▶ _Kutipan Dokumen_:
>>>

Dalam penggunaan ragam bahasa baku
tulis makna kalimat yang diungkapkanya tidak ditunjang oleh situasi pemakaian,
sedangkan ragam bahasa baku lisan makna kalimat yang diungkapkannya ditunjang
oleh situasi pemakaian sehingga kemungkinan besar terjadi pelesapan unsur
kalimat. Oleh karena itu, dalam penggunaan ragam bahasa baku tulis diperlukan kecermatan
dan ketepatan di dalam pemilihan kata, penerapan kaidah ejaan, struktur bentuk
kata dan struktur kalimat, serta kelengkapan unsur-unsur bahasa di dalam
struktur kalimat.
Ragam bahasa baku lisan didukung
oleh situasi pemakaian sehingga kemungkinan besar terjadi pelesapan kalimat.
Namun, hal itu tidak mengurangi ciri kebakuannya. Walaupun demikian, ketepatan
dalam pilihan kata dan bentuk kata serta kelengkapan unsur-unsur di dalam
kelengkapan unsur-unsur di dalam struktur kalimat tidak menjadi ciri kebakuan
dalam ragam baku lisan karena situasi dan kondisi pembicaraan menjadi pendukung
di dalam memahami makna gagasan yang disampaikan secara lisan.

<<<

▶ _Baris Data_:
>>>

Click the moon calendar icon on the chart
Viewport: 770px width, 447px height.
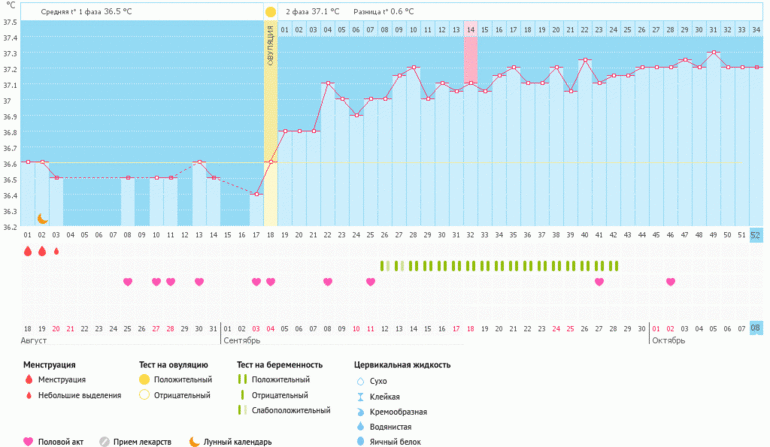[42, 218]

<<<
>>>

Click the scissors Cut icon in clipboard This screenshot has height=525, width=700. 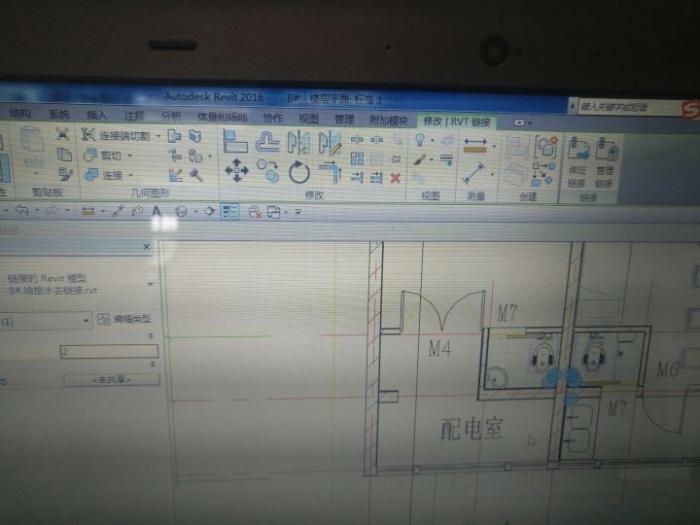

<<<
>>>

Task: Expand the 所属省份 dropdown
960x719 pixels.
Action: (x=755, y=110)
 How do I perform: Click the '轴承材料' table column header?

<<<

▶ _Tugas dan Latihan_:
1. Tulis kembali bagian teks tentang ragam bahasa baku, dimulai dari "Ragam bahasa baku lisan didukung" dan terus sampai "disampaikan secara lisan.", dengan menukar "pendukung" menjadi "penunjang".
2. Sambung teks tentang ragam bahasa baku lisan dan tulis mulai setelah kalimat terakhirnya.
Data di atas tidak diperlukan.

▶ _Hasil Latihan_:
1.
Ragam bahasa baku lisan didukung
oleh situasi pemakaian sehingga kemungkinan besar terjadi pelesapan kalimat.
Namun, hal itu tidak mengurangi ciri kebakuannya. Walaupun demikian, ketepatan
dalam pilihan kata dan bentuk kata serta kelengkapan unsur-unsur di dalam
kelengkapan unsur-unsur di dalam struktur kalimat tidak menjadi ciri kebakuan
dalam ragam baku lisan karena situasi dan kondisi pembicaraan menjadi penunjang
di dalam memahami makna gagasan yang disampaikan secara lisan.

2.
Pembicaraan lisan dalam situasi
formal berbeda tuntutan kaidah kebakuannya dengan pembicaraan lisan dalam
situasi tidak formal atau santai. Jika ragam bahasa lisan dituliskan, ragam
bahasa itu tidak dapat disebut sebagai ragam tulis, tetapi tetap disebut
sebagai ragam lisan, hanya saja diwujudkan dalam bentuk tulis. Oleh karena itu,
bahasa yang dilihat dari ciri-cirinya tidak menunjukkan ciri-ciri ragam tulis,
walaupun direalisasikan dalam bentuk tulis, ragam bahasa serupa itu tidak dapat
dikatakan sebagai ragam tulis. Kedua ragam itu masing-masing, ragam tulis dan
ragam lisan memiliki ciri kebakuan yang berbeda.
Contoh perbedaan ragam bahasa lisan
dan ragam bahasa tulis (berdasarkan tata bahasa dan kosa kata) :
1. Tata Bahasa
(Bentuk
kata, Tata Bahasa, Struktur Kalimat, Kosa Kata)
a.
Ragam bahasa lisan :
1)
Nia sedang baca surat kabar
2)
Ari mau nulis surat
3)
Tapi kau tak boleh nolak lamaran itu.
4)
Mereka tinggal di Menteng.
5)
Jalan layang itu untuk mengatasi kemacetan lalu lintas.
6)
Saya akan tanyakan soal itu.
b.
Ragam bahasa Tulis :
1) Nia sedang membaca surat kabar
2) Ari mau menulis surat
3) Namun, engkau tidak boleh menolak
lamaran itu.
4) Mereka bertempat tinggal di Menteng
5) Jalan layang itu dibangun untuk
mengatasi kemacetan lalu lintas.
6) Akan saya tanyakan soal itu.
2. Kosa kata
Contoh
ragam lisan dan tulis berdasarkan kosa kata :
a.
Ragam Lisan
1)
Ariani bilang kalau kita harus belajar
2)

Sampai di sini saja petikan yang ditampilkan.